地元に根ざし、旗を立てる。『FARM FLAG』は地域と農業を考えます。

WORK

「にしかん」と呼ばれる、新潟市の西に位置する旧・西蒲原郡地区。
日本海に向かって切り立った山が連なり、それに守られるかのように広大な平野が広がるエリアは農産物の一大産地。
当地で奮闘する若き農家を中心とした『FARM FLAG』プロジェクトを紹介します。

「にしかん」エリアのイケメンが集まった!?

 「にしかん」という言葉を聞いたことがあるだろうか。新潟市の西部、温泉地として名高い岩室温泉を中心に、広い平野が続くエリアを、地元ではそう呼ぶそうだ。この「にしかん」、日本海に近いにもかかわらず、ダイレクトに吹き付ける海風が少ない。それは弥彦山角田山をはじめとした連山が、土地を守るように並ぶ地形ゆえ。沼地を埋め立ててできた土地、昼夜の寒暖差など、特異な環境は、多種多様な農作物を育む背景となった。新潟県といえば米のイメージがあるが、当地ではさまざまな作物が栽培されている。

 さて、『FARM FLAG』の話。起こりは2014年に遡る。地元・岩室温泉にある古民家レストラン『灯りの食邸KOKAJIYA』で、大手百貨店バイヤーによるセミナーが開かれることになる。「この時に、僕らが個々でつながっていた、地域の農家さんたちに集まってもらったんです。でも、農家さんたちそれぞれは、顔を知っているくらいでつながっていないこともわかったんです」。そう話すのは、岩室温泉の観光施設『いわむろや』館長・小倉壮平さん。一方、共に活動していた地域プランナーであり、ディレクターの山倉あゆみさんは集まったメンバーを見た瞬間、あり、ディレクターの山倉あゆみさんは集まったメンバーを見た瞬間、突飛、ディレクターの山倉あゆみさんは集まったメンバーを見た瞬間、突飛な思いとある。“妄想”を抱いたそうだ。「なんかイケメン多くない!?」

 「まず『にしかん』の農家さんがみんなイケメンでびっくりして(笑)。そして話を聞いたら、地域や農業に対して熱過ぎるくらいの想いを持っていました。
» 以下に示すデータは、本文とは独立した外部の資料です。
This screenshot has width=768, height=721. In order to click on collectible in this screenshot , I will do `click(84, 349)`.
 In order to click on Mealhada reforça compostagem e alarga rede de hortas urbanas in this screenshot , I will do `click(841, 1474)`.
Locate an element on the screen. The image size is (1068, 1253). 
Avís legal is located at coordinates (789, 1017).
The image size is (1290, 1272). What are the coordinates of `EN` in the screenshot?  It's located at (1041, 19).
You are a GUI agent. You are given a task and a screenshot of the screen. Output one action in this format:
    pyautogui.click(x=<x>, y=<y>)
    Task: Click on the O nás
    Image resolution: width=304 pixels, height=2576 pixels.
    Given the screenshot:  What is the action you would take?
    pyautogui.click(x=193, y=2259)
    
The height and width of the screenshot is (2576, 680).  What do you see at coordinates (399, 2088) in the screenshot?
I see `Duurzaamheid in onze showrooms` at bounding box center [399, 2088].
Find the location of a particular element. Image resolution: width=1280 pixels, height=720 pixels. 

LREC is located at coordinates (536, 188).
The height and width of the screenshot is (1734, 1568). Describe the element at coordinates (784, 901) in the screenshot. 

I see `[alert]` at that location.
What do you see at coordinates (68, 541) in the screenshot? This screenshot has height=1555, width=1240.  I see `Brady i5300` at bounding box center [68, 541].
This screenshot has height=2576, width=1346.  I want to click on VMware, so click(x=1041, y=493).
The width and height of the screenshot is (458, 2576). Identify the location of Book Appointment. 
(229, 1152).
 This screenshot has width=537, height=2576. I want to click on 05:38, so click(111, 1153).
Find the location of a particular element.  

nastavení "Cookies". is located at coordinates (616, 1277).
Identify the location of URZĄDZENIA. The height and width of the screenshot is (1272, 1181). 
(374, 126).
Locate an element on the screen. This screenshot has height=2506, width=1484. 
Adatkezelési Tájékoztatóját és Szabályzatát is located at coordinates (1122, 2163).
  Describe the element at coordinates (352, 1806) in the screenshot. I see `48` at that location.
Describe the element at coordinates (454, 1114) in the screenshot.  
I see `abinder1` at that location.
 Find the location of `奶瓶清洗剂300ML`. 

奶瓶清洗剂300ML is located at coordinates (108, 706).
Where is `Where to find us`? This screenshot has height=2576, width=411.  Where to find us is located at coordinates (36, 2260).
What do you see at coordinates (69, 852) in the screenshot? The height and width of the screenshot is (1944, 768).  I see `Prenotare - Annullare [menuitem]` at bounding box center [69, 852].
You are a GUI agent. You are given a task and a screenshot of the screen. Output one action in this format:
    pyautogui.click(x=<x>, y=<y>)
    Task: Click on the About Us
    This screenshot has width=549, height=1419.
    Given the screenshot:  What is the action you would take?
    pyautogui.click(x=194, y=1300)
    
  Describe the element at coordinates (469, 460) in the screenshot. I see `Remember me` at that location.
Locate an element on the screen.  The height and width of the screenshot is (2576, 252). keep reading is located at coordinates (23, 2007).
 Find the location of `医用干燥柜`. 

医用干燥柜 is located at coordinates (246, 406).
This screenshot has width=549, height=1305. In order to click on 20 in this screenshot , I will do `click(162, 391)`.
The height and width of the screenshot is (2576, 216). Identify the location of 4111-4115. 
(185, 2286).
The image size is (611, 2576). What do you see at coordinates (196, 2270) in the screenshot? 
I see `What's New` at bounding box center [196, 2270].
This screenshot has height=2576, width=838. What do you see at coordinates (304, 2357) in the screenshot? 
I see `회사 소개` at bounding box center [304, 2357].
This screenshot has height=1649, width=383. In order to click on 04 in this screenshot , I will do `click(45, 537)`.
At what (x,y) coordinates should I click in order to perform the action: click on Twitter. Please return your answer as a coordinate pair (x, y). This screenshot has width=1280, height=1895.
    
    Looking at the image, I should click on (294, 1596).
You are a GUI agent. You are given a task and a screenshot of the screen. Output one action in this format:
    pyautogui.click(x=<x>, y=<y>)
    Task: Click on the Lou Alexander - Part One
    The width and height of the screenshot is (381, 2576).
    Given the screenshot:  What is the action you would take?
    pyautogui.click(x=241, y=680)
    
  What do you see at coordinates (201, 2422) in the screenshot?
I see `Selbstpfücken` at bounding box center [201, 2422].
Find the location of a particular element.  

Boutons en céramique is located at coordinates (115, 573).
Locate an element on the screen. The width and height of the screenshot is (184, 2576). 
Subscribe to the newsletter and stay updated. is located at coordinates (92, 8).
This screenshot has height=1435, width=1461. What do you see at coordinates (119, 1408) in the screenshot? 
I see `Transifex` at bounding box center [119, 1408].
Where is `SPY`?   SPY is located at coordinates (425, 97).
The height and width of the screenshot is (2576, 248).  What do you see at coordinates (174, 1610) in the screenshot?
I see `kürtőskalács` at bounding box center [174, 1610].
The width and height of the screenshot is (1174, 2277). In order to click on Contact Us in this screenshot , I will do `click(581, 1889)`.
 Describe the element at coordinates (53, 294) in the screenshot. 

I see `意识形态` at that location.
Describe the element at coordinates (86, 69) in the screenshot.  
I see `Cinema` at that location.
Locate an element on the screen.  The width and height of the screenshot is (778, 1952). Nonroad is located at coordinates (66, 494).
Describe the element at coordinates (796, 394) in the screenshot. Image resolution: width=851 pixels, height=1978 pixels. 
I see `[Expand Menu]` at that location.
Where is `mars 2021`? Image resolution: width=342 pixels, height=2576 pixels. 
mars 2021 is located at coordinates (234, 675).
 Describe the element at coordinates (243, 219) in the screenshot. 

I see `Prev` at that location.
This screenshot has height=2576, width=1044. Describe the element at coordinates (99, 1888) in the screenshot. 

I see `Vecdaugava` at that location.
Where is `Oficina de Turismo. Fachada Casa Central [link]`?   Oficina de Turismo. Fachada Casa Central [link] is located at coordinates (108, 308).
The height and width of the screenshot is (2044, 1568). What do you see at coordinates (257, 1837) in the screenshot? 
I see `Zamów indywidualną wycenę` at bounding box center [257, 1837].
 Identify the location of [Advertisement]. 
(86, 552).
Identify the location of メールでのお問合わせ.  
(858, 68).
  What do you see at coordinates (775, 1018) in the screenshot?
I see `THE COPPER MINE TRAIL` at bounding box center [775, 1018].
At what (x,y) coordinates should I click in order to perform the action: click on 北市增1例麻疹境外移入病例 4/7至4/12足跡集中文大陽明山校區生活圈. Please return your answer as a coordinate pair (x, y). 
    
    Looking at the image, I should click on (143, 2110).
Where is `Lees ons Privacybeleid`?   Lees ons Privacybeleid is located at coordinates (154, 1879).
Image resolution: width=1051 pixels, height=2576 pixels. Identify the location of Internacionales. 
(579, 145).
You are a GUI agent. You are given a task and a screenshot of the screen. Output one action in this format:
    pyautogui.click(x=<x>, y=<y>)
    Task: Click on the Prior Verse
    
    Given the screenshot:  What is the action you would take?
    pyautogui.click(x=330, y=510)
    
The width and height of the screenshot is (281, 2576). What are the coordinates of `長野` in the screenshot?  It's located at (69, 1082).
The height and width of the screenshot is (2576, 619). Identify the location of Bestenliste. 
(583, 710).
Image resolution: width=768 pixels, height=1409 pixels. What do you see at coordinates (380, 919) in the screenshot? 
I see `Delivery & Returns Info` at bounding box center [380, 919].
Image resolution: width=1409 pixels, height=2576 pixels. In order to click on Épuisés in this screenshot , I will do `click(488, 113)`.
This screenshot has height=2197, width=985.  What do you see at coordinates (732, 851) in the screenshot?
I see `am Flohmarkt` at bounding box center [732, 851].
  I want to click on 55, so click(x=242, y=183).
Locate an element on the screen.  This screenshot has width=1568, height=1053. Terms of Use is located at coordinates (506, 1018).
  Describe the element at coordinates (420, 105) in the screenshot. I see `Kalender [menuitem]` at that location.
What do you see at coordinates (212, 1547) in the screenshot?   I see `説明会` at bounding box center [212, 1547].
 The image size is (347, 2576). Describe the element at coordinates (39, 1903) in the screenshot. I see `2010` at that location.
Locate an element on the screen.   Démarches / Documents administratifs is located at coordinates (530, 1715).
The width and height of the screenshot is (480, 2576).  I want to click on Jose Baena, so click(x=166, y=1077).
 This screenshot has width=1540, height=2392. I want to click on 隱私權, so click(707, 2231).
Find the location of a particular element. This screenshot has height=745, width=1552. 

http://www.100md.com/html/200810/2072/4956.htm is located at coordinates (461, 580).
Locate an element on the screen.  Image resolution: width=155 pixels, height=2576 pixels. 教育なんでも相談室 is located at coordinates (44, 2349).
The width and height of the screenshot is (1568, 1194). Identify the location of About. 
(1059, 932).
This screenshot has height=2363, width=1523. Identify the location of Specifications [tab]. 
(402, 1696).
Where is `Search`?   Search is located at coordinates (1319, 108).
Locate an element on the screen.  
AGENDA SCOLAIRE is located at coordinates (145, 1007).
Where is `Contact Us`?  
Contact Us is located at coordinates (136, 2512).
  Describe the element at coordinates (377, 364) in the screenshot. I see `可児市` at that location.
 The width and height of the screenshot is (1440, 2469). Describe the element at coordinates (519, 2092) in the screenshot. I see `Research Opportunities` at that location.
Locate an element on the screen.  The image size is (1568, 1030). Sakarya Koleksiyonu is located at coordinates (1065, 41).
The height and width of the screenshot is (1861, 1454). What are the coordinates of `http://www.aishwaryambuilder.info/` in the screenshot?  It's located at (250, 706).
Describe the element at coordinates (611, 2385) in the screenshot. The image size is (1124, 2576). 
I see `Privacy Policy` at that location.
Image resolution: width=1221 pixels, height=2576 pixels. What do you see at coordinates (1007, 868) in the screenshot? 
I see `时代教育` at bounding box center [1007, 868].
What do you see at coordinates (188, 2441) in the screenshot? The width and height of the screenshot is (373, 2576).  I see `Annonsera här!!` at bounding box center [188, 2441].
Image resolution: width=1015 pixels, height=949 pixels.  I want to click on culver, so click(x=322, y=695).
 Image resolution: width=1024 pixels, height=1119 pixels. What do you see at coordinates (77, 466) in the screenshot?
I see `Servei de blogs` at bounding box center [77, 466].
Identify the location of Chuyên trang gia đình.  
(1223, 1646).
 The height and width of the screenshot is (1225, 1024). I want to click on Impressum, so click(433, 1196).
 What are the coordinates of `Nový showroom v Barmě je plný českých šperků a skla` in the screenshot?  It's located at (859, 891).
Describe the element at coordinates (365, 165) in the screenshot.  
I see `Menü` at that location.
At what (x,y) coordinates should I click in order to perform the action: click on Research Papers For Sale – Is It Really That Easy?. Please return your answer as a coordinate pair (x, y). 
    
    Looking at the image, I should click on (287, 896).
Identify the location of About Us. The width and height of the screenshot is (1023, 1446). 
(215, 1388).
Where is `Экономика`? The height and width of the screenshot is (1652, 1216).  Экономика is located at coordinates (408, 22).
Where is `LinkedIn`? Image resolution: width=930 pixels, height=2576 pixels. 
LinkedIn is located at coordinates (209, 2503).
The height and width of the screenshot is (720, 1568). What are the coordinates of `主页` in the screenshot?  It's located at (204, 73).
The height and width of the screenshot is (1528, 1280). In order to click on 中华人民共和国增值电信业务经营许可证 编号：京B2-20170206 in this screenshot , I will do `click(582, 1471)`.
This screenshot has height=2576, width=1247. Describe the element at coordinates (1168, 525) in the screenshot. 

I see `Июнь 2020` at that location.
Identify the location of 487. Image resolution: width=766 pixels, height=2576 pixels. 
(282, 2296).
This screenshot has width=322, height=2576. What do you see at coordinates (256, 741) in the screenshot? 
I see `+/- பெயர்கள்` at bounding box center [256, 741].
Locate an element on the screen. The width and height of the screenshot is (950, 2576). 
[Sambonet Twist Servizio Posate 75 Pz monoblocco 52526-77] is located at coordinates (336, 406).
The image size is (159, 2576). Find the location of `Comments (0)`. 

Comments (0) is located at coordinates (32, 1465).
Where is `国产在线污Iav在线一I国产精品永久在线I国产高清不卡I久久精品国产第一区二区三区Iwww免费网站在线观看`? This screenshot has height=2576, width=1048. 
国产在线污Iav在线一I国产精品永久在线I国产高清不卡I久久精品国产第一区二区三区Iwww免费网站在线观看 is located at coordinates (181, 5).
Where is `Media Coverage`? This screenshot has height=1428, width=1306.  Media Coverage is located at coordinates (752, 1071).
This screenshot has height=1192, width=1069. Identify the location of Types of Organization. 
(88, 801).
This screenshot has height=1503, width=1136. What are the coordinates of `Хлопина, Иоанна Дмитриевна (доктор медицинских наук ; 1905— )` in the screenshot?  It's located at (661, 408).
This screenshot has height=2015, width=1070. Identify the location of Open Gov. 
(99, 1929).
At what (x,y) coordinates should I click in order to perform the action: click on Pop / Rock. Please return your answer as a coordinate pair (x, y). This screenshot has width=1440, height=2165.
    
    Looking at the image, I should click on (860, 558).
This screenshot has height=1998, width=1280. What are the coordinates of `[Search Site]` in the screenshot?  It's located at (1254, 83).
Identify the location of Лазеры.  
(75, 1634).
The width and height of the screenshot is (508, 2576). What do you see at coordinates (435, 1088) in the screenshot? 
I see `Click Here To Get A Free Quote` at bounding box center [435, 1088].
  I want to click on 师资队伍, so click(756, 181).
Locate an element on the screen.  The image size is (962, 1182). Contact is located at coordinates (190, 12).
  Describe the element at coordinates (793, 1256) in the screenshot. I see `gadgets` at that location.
私は食をテーマに活動をしているんですが、ちょうどその時に『ラ・フォル・ジュルネ新潟』という音楽イベントの公式弁当を担当していたんです。彼らのつくる農産物で新潟のシェフがお弁当をつくって売り出したら、新潟の農業がいかに多彩であり、そして想いを持った生産者が多く、なによりも農業がかっこいいものだということを伝えられると思ったんです」。山倉さんは自身の“妄想”をすぐに実現させた。農家さんに「ダークスーツを持って集まって!」と集合をかけ、撮影会を実施。ダンサー集団と見紛うような「イケてる」写真は、公式弁当のメインビジュアルに。その効果か、1日100食限定の弁当は10分で完売したという。「メディアなどにも取り上げられる機会も多くなる中、いつしか「にしかんイケメンFARMERS」と呼ばれるように。イベントや講演会に呼ばれることも多くなり、2016年春に、活動を発展させていく目的で『FARM FLAG』と改めました」。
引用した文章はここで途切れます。